The last two weeks have been a blur: wrapping up a transformational month in India, moving on to a new country, and settling back into backpacking after a month of relative solitude and quiet.
Since touching down here, I haven’t had a chance to entirely process my time in India.
One thing I will say is that, just ten days out of the country, I already feel pangs of nostalgia for Mysore–pangs for my quiet, coconut-lined street; for masala dosas; for the chalk drawings outside every door; for taxis blasting Hindi music; for chats over chai and chats (a popular streetside snack); for the colors and the spices and the piles of orange flowers; for magic moments discovered daily…
My first day, I spent the afternoon on a rooftop overlooking Durbar Square. From there, you could see the sunlight settle on the nearby hills of Kathmandu Valley and glint off a golden stupa.
The occasional chorus of shouts rose to join the late afternoon light: young boys flying kites from nearby rooftops, erupting in celebration or defeat.
After the rooftop, we wandered the streets of Kathmandu, and saw the President of Nepal–really!
I happened to arrive during Dashain, a weeklong festival that left the streets quieter and the celebrations abounding… and in my case, full of police cars and secret service agents.
We had stumbled upon a temple that she was visiting for the festivities, and caught a glimpse of the President in her purple dress from just ten meters away. I would venture to say, it was a good sign for my first day in a new country.

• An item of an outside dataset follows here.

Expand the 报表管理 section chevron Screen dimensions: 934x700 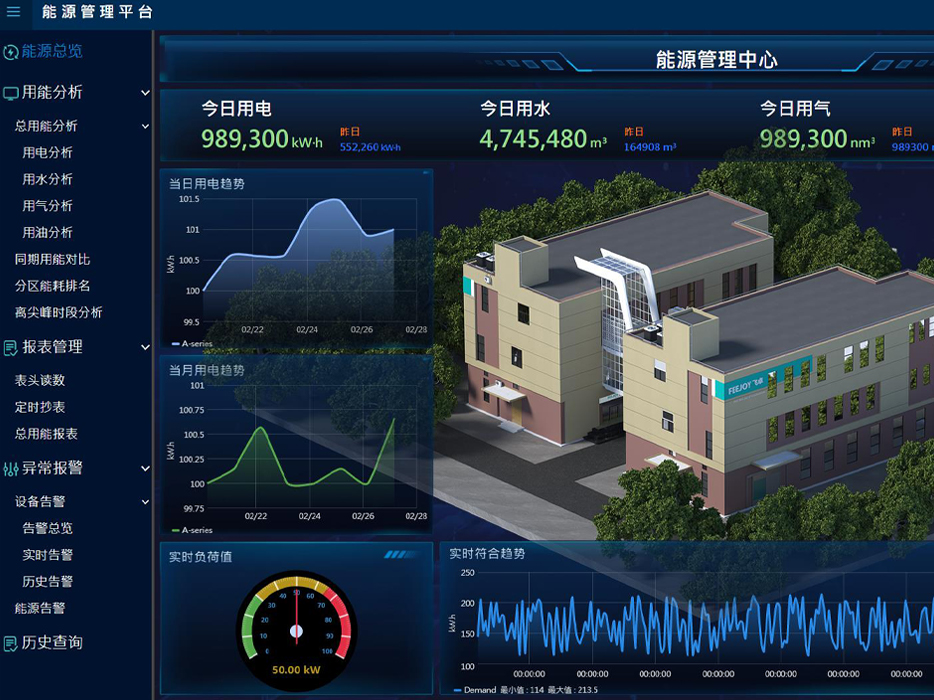[x=145, y=348]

On my second full day here, my new Nepali friends Arniko and Sheren took me to Bhaktapur, where all these photos were taken.
Bhaktapur is around 20 minutes from Thamel (the tourist center of Kathmandu), and is apparently one of the oldest cities in the world–while I can’t confirm its age, Bhaktapur was beautifully teeming with life and culture that day during Dashain.
I met this cute little goat chained outside of a temple and wondered aloud why it was there. It turns out, part of the festivities include the ritual slaughtering of animals like goats and water buffalos.
Cue the horrified vegan?
I was surprisingly not disturbed by the blood-stained clothes of these guys exiting a temple above, but would’ve preferred to hear the baby goat was the temple’s respected guardian, rather than ceremonial sacrifice.
Thankfully, Bhaktapur had lots of beautiful doors–here, in my favorite color!–to brighten my mood.
Bhaktapur also had people painting thankas, an art of Tibetan Buddhist origins whose tiny brush strokes yield beautiful mandalas.
Above all else, it was the countless families and friends celebrating together, decked out in red and adorned with gold, sitting in squares and smiling on stoops, that made me feel the beauty of Bhaktapur. An ancient culture ingrained not only in their clothes or architecure, but in the communities and the endlessly warm faces of the Nepalis themselves.
Tomorrow, I’m going trekking in the Everest region for two weeks, possibly more.
With the impending lack of words and wifi, I can only leave this blog the Nepali way: Namaste!